- Short task 1
Echo the passage on water and land contributions to primary industry between "Assessment of Key" and "and Land Contributions.", inclusive.

- Passage shown
---
3.4.1. Changes in the Contribution of Water and Land Resources to the Primary Industry

1.

Trends in the Contribution of Water Resources.

The contribution of water resources to primary industry has become increasingly differentiated across regions, remaining generally stable in the south but showing a widespread decline and significant constraining effect in the north (Figure 4a). Before 2000, the contribution of water resources to primary industry showed little regional variation, with all regions demonstrating positive driving effects. After 2000, the divergence between the northern and southern regions became increasingly apparent. In the southern provinces, the contribution of water resources fluctuated slightly but remained generally stable; however, northern provinces experienced a widespread decline, with the sharpest decreases observed in the Yellow River Basin and the Northeast, where water resources became a limiting factor for primary industry development. From 1978 to 1990, water resources made significant contributions in Research zones 11, 8, and 9, with elasticity coefficients exceeding 0.2. In 1990–2000, the highest contributions were observed in Research zones 10, 5, 9, 8, and 7, with the elasticity coefficients in Research zones 8 and 7 surpassing 0.3. Between 2000 and 2013, the contribution in Research zones 2 and 3 turned negative, indicating that water had become a limiting factor for primary industry development. From 2013 to 2023, this constraining effect expanded to the upper and middle reaches of the Yellow River and to Research zone 1; however, in Research zones 2, the South-to-North Water Diversion Project significantly improved water substitution and supply security. This project led to a recovery in the contribution of water resources to primary industry, which returned to positive values.

2.

Trends in the Contribution of Arable Land

Land’s contribution to primary industry has exhibited increasingly pronounced spatial and temporal differentiation, and in 2013–2023 its spatial distribution closely aligned with the national pattern of reserve arable land (Figure 4b). While contribution has gradually increased in the northeastern and northwestern regions, most other regions have shown initial increase followed by decline. By 2013–2023, a spatial pattern had emerged in which the contribution of land to agriculture was stronger in the north and south but weaker in the central region. In the early years of China’s reform and opening-up, primary industry growth relied primarily on productivity improvements; land contributed little to overall industrial growth. Subsequently, as the advantages of water–land resource matching became prominent, the contributions of land and water resources increased simultaneously. In 1990–2000, Research zones 3 and 6 experienced the most significant increases in land contribution. Later, with the utilization of reserve arable land, the constraining effect of land on primary industry development began to emerge. By 2013–2023, land had become a limiting factor in several regions, including Research zones 3, 5, 7, and 8. The spatial distribution of land contribution during this period largely corresponded to the national distribution of reserve arable land [36].

3.

Assessment of Key Agricultural Development Zones Based on Water-Land Resource Matching

Based on the abovementioned analysis results and the distribution of China’s reserve arable land, agricultural areas were classified into suitable development zones, potential development zones, and unsuitable development zones (

Table 1. Analysis of Primary Industry Development Zoning Based on Water Resources and Land Contributions.
---
- Short task 2
Rewrite only the entries between the lines holding "The image size is (1146, 791)." and "[x=145, y=221]", inclusive. Replace "screenshot" with "screen capture" and keep everything else the same.
---
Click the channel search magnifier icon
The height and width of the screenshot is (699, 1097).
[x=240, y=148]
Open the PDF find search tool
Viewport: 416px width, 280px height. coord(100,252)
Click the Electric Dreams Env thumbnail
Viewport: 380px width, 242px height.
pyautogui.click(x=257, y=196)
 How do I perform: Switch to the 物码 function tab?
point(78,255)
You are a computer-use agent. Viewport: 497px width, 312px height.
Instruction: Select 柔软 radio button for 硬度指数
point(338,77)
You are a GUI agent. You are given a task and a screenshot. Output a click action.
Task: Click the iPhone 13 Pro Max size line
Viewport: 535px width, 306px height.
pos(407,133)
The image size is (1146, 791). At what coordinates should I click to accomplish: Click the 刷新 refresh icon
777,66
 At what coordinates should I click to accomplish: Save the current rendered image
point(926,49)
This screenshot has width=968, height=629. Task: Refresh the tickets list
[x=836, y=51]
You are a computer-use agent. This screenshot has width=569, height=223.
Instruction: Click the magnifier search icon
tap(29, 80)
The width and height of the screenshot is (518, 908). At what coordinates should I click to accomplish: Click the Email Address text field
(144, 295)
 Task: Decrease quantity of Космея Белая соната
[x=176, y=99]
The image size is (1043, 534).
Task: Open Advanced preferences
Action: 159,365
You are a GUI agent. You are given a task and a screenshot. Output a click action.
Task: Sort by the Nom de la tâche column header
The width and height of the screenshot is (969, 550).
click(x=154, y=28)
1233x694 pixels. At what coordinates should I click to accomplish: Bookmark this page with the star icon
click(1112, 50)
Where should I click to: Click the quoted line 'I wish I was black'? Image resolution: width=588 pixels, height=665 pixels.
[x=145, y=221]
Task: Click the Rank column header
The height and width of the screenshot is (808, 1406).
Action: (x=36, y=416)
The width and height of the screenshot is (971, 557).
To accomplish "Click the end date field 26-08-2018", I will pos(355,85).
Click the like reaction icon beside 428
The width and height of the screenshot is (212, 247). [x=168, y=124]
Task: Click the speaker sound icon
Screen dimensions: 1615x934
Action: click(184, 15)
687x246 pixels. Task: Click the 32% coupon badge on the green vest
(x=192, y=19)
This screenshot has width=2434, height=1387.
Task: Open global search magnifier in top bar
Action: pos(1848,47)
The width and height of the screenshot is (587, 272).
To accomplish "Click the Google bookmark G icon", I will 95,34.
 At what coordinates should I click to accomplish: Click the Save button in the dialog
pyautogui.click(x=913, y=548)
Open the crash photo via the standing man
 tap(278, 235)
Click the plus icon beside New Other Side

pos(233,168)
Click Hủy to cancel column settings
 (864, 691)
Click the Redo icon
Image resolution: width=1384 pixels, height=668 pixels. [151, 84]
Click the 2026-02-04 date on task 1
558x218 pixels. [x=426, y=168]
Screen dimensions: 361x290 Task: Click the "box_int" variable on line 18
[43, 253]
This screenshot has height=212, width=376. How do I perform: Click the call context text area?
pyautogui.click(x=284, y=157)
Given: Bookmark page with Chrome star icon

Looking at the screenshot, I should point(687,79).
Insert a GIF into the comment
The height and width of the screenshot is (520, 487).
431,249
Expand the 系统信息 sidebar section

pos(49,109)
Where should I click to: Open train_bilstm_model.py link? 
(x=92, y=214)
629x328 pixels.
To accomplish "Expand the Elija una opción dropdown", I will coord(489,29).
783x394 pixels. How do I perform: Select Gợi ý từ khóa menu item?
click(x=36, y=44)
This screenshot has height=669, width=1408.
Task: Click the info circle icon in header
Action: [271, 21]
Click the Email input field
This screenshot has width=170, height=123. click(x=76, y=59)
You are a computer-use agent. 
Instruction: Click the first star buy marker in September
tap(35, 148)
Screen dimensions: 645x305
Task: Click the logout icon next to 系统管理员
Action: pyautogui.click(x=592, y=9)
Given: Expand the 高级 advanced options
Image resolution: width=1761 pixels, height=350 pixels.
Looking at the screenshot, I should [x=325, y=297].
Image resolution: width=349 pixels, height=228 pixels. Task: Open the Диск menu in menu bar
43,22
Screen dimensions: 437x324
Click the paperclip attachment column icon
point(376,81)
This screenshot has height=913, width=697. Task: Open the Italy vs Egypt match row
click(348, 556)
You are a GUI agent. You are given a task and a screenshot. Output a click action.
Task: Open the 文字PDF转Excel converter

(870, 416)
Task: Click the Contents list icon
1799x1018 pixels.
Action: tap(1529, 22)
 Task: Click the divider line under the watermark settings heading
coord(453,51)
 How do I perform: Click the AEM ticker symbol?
---
- Expected output 1
Assessment of Key Agricultural Development Zones Based on Water-Land Resource Matching

Based on the abovementioned analysis results and the distribution of China’s reserve arable land, agricultural areas were classified into suitable development zones, potential development zones, and unsuitable development zones (

Table 1. Analysis of Primary Industry Development Zoning Based on Water Resources and Land Contributions.

- Expected output 2
The image size is (1146, 791). At what coordinates should I click to accomplish: Click the 刷新 refresh icon
777,66
 At what coordinates should I click to accomplish: Save the current rendered image
point(926,49)
This screen capture has width=968, height=629. Task: Refresh the tickets list
[x=836, y=51]
You are a computer-use agent. This screen capture has width=569, height=223.
Instruction: Click the magnifier search icon
tap(29, 80)
The width and height of the screen capture is (518, 908). At what coordinates should I click to accomplish: Click the Email Address text field
(144, 295)
 Task: Decrease quantity of Космея Белая соната
[x=176, y=99]
The image size is (1043, 534).
Task: Open Advanced preferences
Action: 159,365
You are a GUI agent. You are given a task and a screen capture. Output a click action.
Task: Sort by the Nom de la tâche column header
The width and height of the screen capture is (969, 550).
click(x=154, y=28)
1233x694 pixels. At what coordinates should I click to accomplish: Bookmark this page with the star icon
click(1112, 50)
Where should I click to: Click the quoted line 'I wish I was black'? Image resolution: width=588 pixels, height=665 pixels.
[x=145, y=221]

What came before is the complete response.